#### Task description
From the entries that follow, list every line in which the string "computer" appears.

#### Data provided
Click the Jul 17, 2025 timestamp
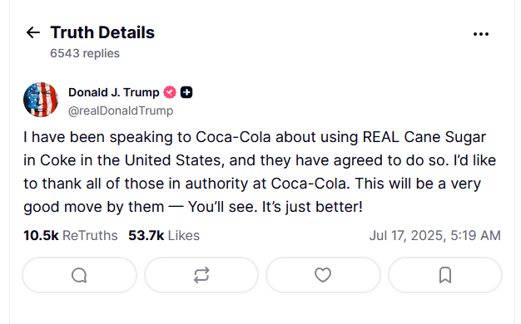Viewport: 521px width, 324px height. point(435,235)
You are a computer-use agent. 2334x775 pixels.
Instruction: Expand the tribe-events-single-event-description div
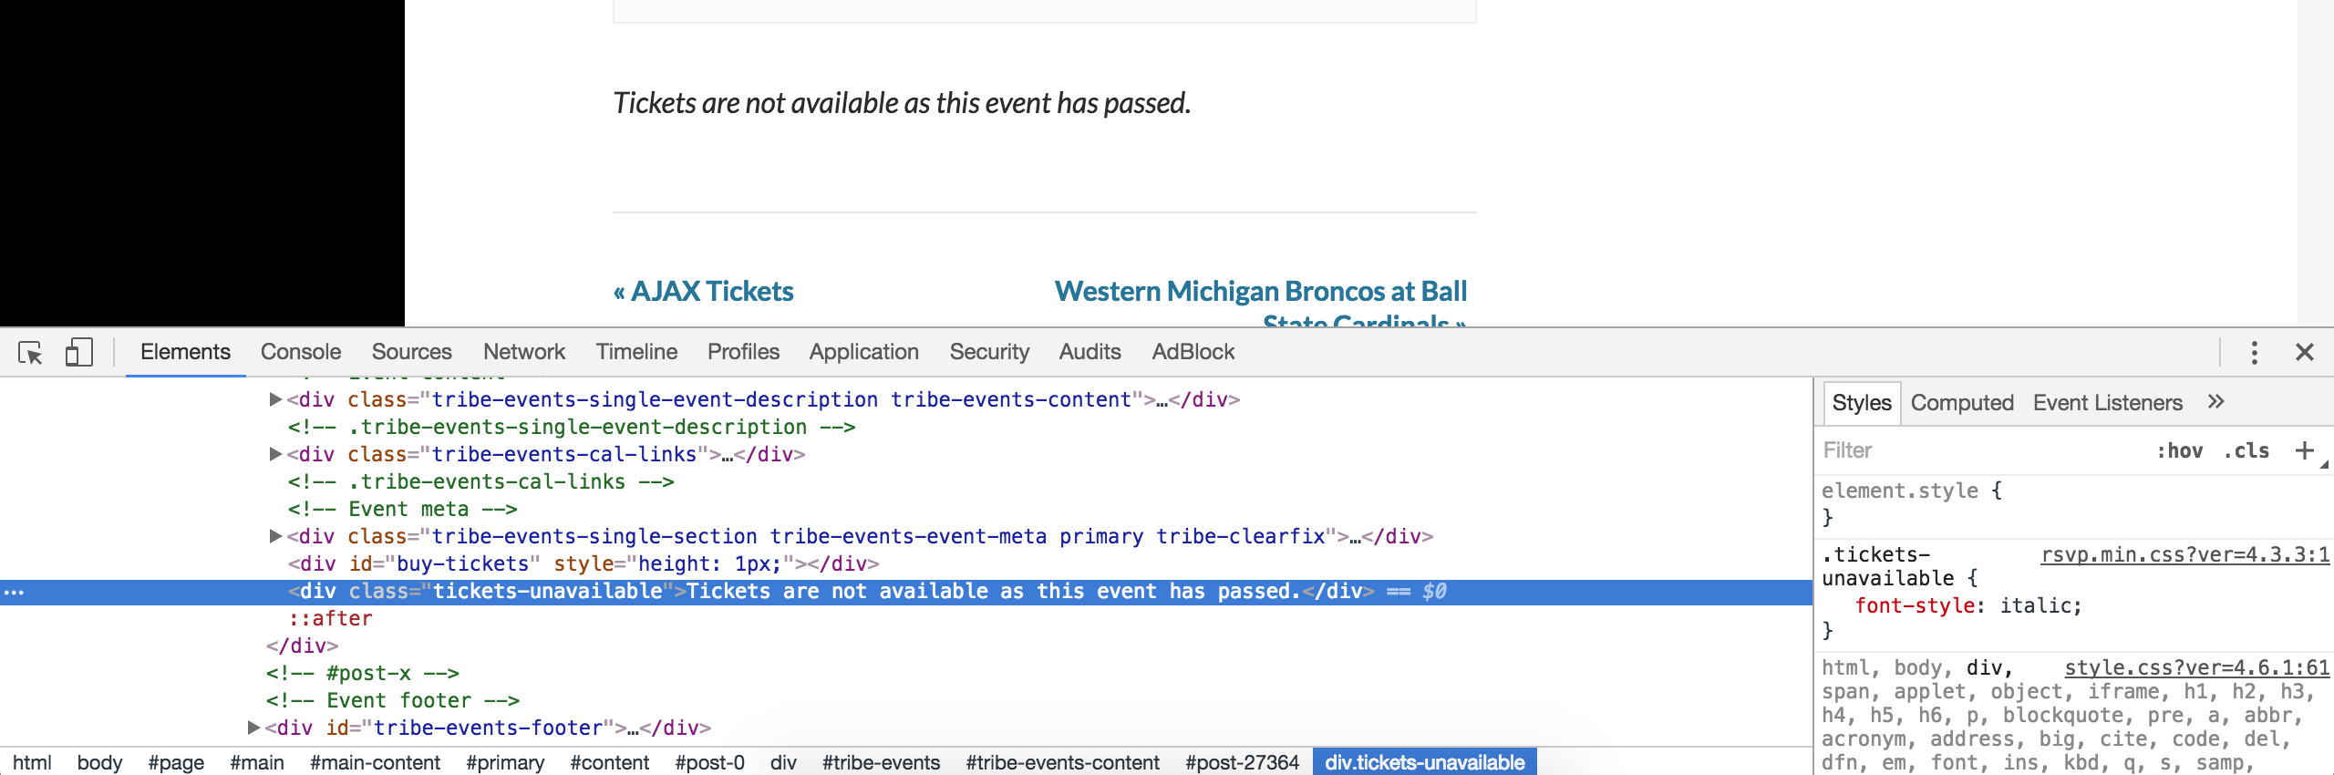pyautogui.click(x=275, y=399)
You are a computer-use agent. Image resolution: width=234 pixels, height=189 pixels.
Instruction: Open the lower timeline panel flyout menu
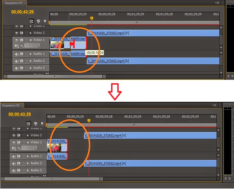point(215,105)
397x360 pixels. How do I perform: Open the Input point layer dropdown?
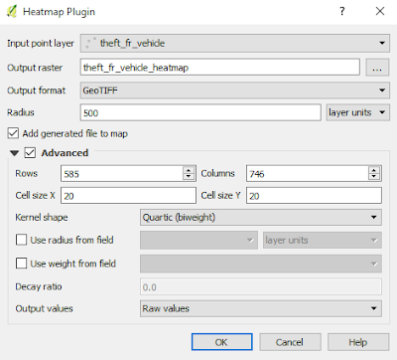coord(235,43)
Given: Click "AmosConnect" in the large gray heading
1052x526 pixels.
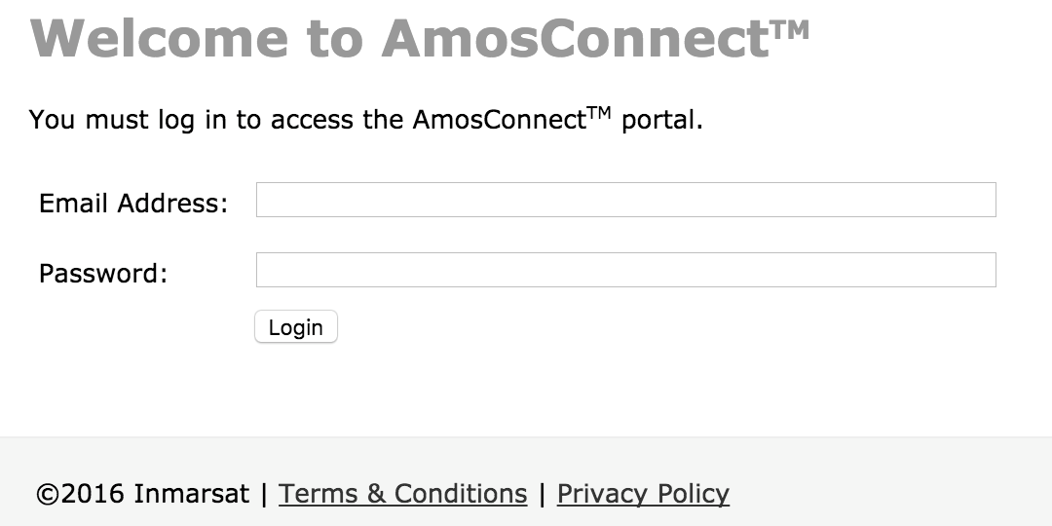Looking at the screenshot, I should 576,38.
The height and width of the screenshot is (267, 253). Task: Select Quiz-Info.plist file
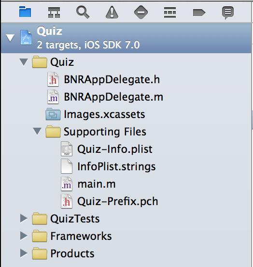pyautogui.click(x=107, y=149)
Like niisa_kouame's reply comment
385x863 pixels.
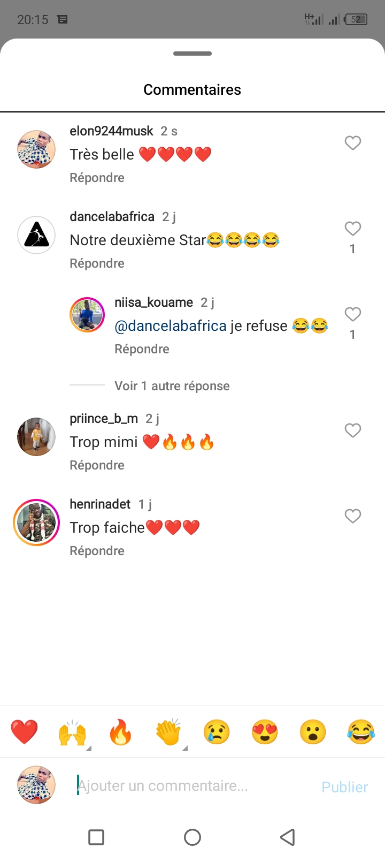click(x=352, y=314)
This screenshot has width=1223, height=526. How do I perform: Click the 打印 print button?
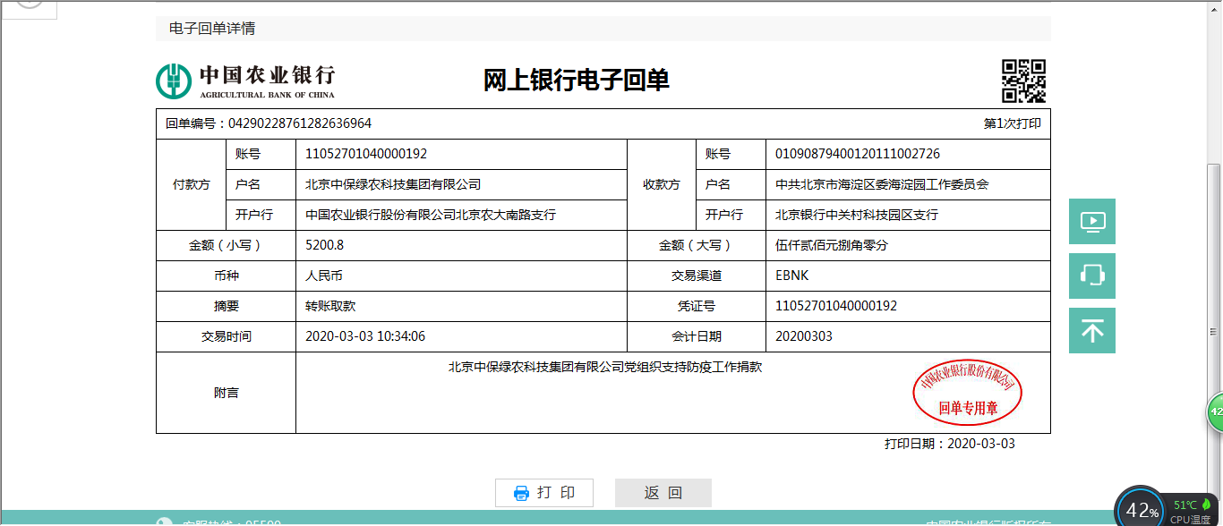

#### Answer section
You are a computer-use agent. 2334x775 pixels.
You are a computer-use agent. Image resolution: width=234 pixels, height=189 pixels.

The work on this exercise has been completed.